Finalement, on atteint une zone habitée avec du réseau Internet. Par sécurité, nous décidons de nous arrêter ici, car poursuivre nous engagerait sur une nationale. Olinda posée bien à plat, on contacte un mécano spécialisé en combi à Villa Alemana, à quelques kilomètres d’ici. On est dimanche et on doute que quelqu’un répondra. Réponse du mécano dans la minute qui suit la réception du message : « Bonjour. J’arrive tout de suite, envoyez moi votre localisation » ! 30 minutes plus tard, voici Patricio, qui nous change le câble en un rien de temps. Il en profite pour ajuster notre embrayage, et jeter un œil sur le moteur. Il confirme le diagnostic du garagiste de Mendoza : nous avons un bruit inhabituel, probablement dû à l’usure du vilebrequin. La décision est prise : pour vendre Olinda, il faudra faire rectifier le moteur.

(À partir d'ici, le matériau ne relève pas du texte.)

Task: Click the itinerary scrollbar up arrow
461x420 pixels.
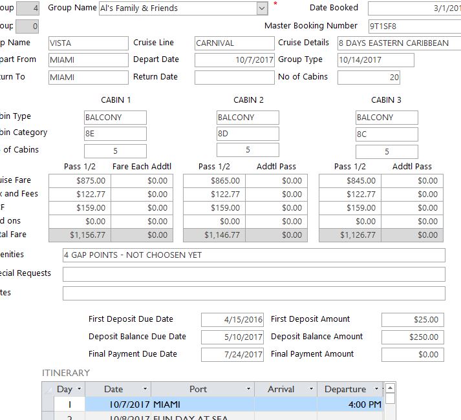Action: [390, 388]
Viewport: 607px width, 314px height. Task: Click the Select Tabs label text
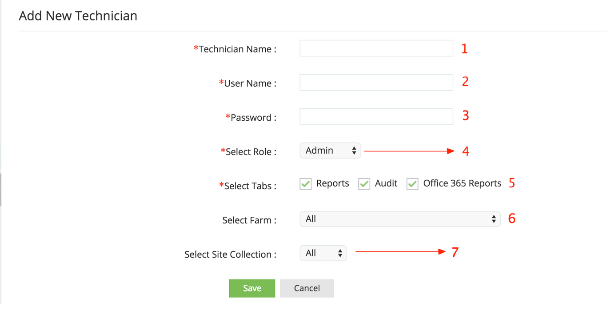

Seul problème : cela peut prendre des semaines, et nous quittons le pays bientôt. Nous contactons aussitôt Juan Pablo de l'agence Overandes, qui se chargera de la vente pour nous. On lui explique la situation, en lui demandant si un mécano peut travailler sur Olinda et lui apporter le van après notre départ : « aucun problème, c’est même une très bonne idée : un moteur rectifié sera un excellent argument pour la vente ». Ouf, tout semble bien se goupiller malgré les rebondissements de dernière minute.
Nous prenons donc rendez-vous avec le mécano Patricio dans quelques jours. Nous avons encore en effet besoin du van pour nous rendre à Viña del Mar pour dire au revoir à d’autres personnes.